神たちの誤算 (2002) / 渡辺 由佳里 著
普段使うかばんをコロコロ変えていると、いつもかばんに携帯しているものがかばんの中にない!ってことがよくあって、読んでる途中の本をかばんに入れるのを忘れちゃうことがしばしばあるのよね。それで電車に乗ってから、「ガーン、ショック」。楽しみにしてた本忘れた…。昼休みに読む本がなくて、たまたま会社の人の机の上に置いてあったこの本をちょいと拝借してみたのがきっかけ。最初はその日のお昼の間だけイントロを読めればいいかなと思っていたんだけど、これがハマってしまった。

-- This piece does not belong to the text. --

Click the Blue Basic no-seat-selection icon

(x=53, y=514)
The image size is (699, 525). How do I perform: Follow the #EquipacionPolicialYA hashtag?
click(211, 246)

アメリカの総合病院の産婦人科で働く日本人の女医、夏生(ナツミ)を巡るお話。面白いのは、日本人の視点でアメリカの病院や医療現場の実態、さらに不妊療法、中絶問題、そこにかかわってくる厳格クリスチャンの宗教的問題、人工授精(体外受精)と、アメリカの住民の階級と保険制度などが細かくそれもかなり詳しく(病気の名前など専門用語結構多い。でもジャマにならないからちょうどいい。)ストーリーの中に盛り込んであります。アメリカの病院や、医者の存在ってやっぱり日本とはかなり違うのよね。お金のないやつは助けません。という主張が明らかに見えるもんね。日本だって問題はあるけれど、でもアメリカのそれはやっぱりかなり問題あると思う。本作では主に、産婦人科に焦点を当てているんだけれども、産婦人科の中でも、出産時に子どもを取り上げる専門家、中絶の専門家、不妊治療の専門家、というように専門性に別れて、各医者の主張が全然違うのよね。生まれてきて1年も生きられないということがわかっている赤ちゃんについても各医者の意見はバラバラ。産むべきか、産まないべきか。人にこんなにも悲惨なことを選択させないといけないのか、といった意味でタイトルが「神たちの誤算」となっているわけです。
そして病院の話とは別に、キャリアのある女性である主人公が将来のパートナーについて、結婚について、悩むような話もでてきます。そして結構アメリカの環境についてリアルに書かれているところがすごいなと思いました。さすが、著者が長年ボストンに住んでいるだけあるね。渡辺さんのもう一冊の「ノーティアーズ」も読んでみよう。(今amazonで注文したとこ。)